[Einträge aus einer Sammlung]
----

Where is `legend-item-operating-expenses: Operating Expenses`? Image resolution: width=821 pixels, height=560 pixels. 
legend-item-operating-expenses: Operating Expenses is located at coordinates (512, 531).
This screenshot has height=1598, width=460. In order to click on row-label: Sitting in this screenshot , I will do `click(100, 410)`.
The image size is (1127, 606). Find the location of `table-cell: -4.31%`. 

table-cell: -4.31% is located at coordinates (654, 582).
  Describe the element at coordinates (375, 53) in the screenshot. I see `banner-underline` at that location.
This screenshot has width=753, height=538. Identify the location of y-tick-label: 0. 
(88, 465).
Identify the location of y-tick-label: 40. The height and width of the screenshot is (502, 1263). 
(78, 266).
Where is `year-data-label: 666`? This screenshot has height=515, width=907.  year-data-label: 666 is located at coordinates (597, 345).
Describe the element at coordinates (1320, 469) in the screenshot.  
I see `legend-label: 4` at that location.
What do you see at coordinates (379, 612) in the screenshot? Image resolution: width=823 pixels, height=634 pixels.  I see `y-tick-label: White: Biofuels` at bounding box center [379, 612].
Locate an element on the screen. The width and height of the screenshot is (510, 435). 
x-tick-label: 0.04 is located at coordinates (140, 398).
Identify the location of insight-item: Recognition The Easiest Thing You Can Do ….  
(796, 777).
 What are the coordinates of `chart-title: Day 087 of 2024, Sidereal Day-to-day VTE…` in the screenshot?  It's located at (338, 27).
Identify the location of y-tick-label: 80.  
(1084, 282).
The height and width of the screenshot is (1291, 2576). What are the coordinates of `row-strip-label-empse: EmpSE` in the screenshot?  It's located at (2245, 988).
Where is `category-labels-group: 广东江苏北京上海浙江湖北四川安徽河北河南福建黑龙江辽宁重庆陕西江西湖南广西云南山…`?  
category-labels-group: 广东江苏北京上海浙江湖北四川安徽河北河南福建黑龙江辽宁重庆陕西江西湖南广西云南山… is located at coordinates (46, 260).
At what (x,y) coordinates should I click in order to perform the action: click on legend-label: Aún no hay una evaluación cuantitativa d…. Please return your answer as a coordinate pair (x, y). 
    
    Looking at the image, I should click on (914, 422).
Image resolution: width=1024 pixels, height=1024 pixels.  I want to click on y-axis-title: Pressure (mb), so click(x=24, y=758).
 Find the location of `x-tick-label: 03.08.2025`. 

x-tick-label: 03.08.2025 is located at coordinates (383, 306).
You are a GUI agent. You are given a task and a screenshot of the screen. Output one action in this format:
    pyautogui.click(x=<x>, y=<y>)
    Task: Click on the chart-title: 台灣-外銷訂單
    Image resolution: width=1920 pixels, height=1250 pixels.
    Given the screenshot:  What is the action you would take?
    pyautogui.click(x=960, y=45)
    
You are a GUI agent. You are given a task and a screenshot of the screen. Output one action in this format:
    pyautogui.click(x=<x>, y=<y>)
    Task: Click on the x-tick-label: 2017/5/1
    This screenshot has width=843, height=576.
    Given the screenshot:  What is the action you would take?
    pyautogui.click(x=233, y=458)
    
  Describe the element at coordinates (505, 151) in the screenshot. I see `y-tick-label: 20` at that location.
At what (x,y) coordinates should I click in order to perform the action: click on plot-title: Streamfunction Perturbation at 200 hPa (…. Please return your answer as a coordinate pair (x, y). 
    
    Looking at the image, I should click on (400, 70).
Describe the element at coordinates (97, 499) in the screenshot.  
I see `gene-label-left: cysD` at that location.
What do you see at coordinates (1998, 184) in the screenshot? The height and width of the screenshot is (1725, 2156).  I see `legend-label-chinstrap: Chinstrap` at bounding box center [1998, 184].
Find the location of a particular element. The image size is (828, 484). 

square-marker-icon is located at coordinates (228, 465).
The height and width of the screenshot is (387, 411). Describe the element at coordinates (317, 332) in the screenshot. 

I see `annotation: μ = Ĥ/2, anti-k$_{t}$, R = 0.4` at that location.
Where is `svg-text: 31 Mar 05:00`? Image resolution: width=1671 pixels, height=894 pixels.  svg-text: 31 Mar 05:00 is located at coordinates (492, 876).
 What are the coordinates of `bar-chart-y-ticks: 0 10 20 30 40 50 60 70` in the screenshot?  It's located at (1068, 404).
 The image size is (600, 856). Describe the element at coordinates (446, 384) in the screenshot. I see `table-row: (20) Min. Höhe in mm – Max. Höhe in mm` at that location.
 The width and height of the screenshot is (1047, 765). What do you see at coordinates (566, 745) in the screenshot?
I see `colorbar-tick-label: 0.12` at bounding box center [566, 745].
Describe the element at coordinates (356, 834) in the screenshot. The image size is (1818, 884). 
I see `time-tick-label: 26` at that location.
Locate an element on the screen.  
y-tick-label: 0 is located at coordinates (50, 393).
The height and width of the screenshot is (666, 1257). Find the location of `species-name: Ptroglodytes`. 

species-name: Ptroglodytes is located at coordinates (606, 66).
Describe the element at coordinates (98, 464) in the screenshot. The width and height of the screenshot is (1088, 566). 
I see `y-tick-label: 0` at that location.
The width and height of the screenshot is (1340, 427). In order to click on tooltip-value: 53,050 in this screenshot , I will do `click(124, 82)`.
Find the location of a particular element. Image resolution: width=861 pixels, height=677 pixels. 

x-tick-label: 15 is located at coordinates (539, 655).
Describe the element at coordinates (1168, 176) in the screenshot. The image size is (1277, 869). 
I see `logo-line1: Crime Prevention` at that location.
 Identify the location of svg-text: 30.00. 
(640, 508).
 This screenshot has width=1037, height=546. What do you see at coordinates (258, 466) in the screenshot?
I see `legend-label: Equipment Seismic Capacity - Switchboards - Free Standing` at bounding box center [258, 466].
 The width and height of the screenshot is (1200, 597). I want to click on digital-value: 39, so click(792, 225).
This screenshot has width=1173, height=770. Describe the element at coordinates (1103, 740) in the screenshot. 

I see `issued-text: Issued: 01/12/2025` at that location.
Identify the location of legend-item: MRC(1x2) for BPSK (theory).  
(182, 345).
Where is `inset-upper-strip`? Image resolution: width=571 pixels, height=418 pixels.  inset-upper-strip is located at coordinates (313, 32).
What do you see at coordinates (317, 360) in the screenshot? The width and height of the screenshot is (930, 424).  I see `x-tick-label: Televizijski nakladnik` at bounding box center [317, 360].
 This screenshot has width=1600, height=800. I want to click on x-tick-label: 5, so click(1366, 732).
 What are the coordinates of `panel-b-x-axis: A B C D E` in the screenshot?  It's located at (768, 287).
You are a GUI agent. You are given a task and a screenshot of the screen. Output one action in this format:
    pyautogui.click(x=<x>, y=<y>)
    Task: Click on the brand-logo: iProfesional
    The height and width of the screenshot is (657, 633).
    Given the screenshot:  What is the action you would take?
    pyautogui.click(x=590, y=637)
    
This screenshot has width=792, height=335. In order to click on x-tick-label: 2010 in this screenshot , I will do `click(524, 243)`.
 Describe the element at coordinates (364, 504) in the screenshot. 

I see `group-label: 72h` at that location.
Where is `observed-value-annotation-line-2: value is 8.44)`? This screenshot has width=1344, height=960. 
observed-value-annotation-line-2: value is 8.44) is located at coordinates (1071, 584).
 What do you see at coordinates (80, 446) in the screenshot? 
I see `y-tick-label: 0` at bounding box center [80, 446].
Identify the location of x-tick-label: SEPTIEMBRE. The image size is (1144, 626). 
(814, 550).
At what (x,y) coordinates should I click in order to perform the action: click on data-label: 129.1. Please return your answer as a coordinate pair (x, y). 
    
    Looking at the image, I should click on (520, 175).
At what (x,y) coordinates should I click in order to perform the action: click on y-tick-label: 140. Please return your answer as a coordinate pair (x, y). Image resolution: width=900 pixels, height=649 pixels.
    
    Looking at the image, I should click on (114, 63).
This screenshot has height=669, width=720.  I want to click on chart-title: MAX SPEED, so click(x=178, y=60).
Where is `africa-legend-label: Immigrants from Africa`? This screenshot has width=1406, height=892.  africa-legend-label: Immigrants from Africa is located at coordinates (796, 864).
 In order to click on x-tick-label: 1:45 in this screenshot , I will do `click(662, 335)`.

----

» AUFGABENSTELLUNG:
Schreibe die Zeilen von der Zeile mit „Identify the location of x-tick-label: SEPTIEMBRE.“ bis einschließlich der Zeile mit „(814, 550).“ samt Aufforderungen erneut ab. Verschiebe dabei jede Koordinate in den Antworten um 99, indem du zu jedem Koordinatenwert 99 addierst.

» GELÖSTE AUFGABE:
Identify the location of x-tick-label: SEPTIEMBRE. The image size is (1144, 626). 
(913, 649).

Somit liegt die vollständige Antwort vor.